Regulations, if done well, can greatly simplify our lives. That truth needs to be repeated on a regular basis.

A previous post dealt with some aspects of invasive species in Princeton. 

Sunday, May 21, 2017

Invasive Plant Species in Princeton


This Monday, May 22 at 7pm, the Princeton Public Library will host a presentation on invasive species in Princeton by Mike van Clef, of the NJ Invasive Species Strike Team. There will also be representatives of FOPOS and DR Greenway participating. Princeton municipality hired Mike to develop a report on invasive species in Princeton preserves, and in 2016 he and two interns worked through the summer on invasive species control. Because of the massiveness of the problem, they focused on emerging species--those whose populations are still small enough that a summer's worth of control would make a difference. 

We may look back on 2016 as a pivotal year, when the town began investing in invasive species management, much as 2000 marked the beginning of professional deer management in town. 

Although it may sound self-congratulatory, another important date in Princeton's history of invasive species management would be 2006, when the Friends of Princeton Open Space hired me as their first Natural Resources Manager. 

When I arrived in town in 2003 on the coattails of my wife's appointment to the Princeton University faculty, a couple things quickly became obvious. First, Princeton had done wonderful work preserving land for open space. Second, the open space itself needed a lot of work. Though the trees in Princeton's woodlands were mostly native, the understory vegetation was often dominated by nonnative, invasive plants. Stiltgrass, honeysuckle and privet, to name but a few, had filled the void created long ago when the diverse native understory had been plowed under, back in Princeton's agricultural era. In the decades since, the native trees had rebounded, but the understory had either not come back, or succumbed to heavy browsing pressure from deer.

Because wildlife tend not to eat the leaves of nonnative plants, their proliferation in preserves renders the habitat largely inedible. Yes, birds can eat the berries of nonnative shrubs like honeysuckle, but if the insects and other wildlife aren't eating the leaves, then much less of the solar energy captured in the plants can move up the food chain. 

I proceeded to make the case that Princeton could expand its effective acreage of open space through management for native species. As most readers know, I've been leading workdays and nature walks ever since, for six years as an employee of FOPOS, and more recently as president of the Friends of Herrontown Woods (FOHW).
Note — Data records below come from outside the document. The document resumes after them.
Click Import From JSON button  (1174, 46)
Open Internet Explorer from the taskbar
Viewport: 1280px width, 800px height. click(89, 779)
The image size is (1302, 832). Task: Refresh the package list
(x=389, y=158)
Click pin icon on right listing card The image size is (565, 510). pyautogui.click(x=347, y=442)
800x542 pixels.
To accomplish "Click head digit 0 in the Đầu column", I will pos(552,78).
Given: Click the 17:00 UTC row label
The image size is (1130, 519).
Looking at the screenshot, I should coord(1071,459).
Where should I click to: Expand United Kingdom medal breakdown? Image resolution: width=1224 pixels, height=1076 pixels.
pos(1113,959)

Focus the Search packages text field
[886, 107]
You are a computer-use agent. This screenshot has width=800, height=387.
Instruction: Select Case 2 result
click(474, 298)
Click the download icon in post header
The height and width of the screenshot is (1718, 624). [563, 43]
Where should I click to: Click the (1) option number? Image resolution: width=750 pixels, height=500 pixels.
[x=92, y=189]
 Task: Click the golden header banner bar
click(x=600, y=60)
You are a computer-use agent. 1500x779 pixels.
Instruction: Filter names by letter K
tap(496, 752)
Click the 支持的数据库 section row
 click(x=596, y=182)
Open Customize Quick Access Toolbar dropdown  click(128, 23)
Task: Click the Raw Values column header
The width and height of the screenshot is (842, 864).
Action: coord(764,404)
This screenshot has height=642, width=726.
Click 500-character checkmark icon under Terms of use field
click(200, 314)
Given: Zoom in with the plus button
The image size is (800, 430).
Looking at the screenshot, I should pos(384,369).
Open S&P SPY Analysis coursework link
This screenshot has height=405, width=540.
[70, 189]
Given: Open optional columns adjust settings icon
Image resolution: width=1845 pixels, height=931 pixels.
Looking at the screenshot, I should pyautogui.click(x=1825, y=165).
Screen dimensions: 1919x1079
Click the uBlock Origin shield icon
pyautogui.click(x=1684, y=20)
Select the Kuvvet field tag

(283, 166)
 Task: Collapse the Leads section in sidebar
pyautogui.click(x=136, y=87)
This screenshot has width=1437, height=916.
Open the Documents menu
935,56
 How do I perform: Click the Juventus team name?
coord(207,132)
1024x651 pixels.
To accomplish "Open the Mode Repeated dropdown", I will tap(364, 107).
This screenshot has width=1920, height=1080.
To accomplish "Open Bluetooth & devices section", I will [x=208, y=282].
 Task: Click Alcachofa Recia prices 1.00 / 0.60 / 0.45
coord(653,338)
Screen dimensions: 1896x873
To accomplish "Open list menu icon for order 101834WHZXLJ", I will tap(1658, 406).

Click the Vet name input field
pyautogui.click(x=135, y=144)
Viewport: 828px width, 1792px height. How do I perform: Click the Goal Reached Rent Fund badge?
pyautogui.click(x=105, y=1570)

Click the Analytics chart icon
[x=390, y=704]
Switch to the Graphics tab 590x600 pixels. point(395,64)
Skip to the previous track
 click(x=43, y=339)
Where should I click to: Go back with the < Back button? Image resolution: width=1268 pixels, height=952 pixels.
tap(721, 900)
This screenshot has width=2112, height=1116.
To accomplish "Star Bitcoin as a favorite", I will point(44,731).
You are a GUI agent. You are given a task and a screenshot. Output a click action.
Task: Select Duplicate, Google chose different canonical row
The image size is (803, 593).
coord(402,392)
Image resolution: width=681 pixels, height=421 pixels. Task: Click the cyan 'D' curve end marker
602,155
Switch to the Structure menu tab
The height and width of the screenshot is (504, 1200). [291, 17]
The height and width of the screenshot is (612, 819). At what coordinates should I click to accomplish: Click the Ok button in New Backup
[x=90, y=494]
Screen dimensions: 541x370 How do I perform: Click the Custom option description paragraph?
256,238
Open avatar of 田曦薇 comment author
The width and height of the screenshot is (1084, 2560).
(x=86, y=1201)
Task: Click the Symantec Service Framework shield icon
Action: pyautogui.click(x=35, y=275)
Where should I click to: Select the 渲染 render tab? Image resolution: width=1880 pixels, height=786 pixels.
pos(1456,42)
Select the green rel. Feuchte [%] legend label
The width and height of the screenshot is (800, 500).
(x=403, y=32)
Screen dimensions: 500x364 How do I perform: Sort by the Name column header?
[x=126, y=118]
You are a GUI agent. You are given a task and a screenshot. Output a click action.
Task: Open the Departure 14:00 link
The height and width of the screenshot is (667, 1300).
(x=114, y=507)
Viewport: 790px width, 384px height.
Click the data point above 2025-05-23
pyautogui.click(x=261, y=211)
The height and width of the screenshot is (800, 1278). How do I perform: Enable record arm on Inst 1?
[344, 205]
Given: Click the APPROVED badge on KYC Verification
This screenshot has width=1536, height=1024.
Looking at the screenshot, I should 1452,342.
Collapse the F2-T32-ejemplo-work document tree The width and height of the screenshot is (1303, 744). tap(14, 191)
Highly motivated volunteers like Tim Patrick-Miller and Andrew Thornton, and more recently Kurt and Sally Tazelaar at Herrontown Woods, have had a positive impact over time. Meanwhile, FOPOS has sustained its Natural Resources Manager position--having just hired the fourth to hold that position--and continues to do invasive species removal at Mountain Lakes Preserve. After so many years of nonprofit, largely volunteer efforts, to finally get municipal support through Mike's crew this past summer was a real boost that we hope will continue.  

It's important to note that Mike van Clef's study of invasive species in Princeton is limited to parks and preserves owned or managed by the town. There are large expanses of open space owned by the state (Princeton Battlefield and DR Canal) and by the Institute for Advanced Study (the 600 acre Institute Woods). Portions of the Battlefield and the DR Canal are being overrun by porcelainberry (in photo), which barely registers in Mike's survey, and mile-a-minute vine is beginning to show up there as well. I've been trying to help fill a void in management, co-leading workdays at the Battlefield and, in the proactive "early detection, rapid response" tradition, dealing with two small infestations of Mile-a-Minute in town before they become unmanageable. Another nonnative plant that's spreading rapidly, both in people's yards and in nature preserves, is lesser celandine (a.k.a. fig buttercup). It can only be controlled in the spring, long before summer interns begin work. Ideally, a town-wide coordination to manage invasive species would be developed.

The town's investment in invasive species control comes at a critical time. With the emerald ash borer (another highly invasive introduced species) poised to decimate Princeton's most numerous native tree, large gaps will be created in our forest canopy, allowing light to penetrate to the understory. Princeton's long investment in deer culling has allowed native shrubs like spicebush to make a comeback, but in many woodlands, the understory is dominated by nonnative shrubs and stiltgrass. Wildlife have evolved over millenia to eat native species. It's a question of whether edible natives will capture that extra sunlight in the understory, or the privet, winged euonymus, honeysuckle, barberry and Photinia. The foodchain depends on our intervention.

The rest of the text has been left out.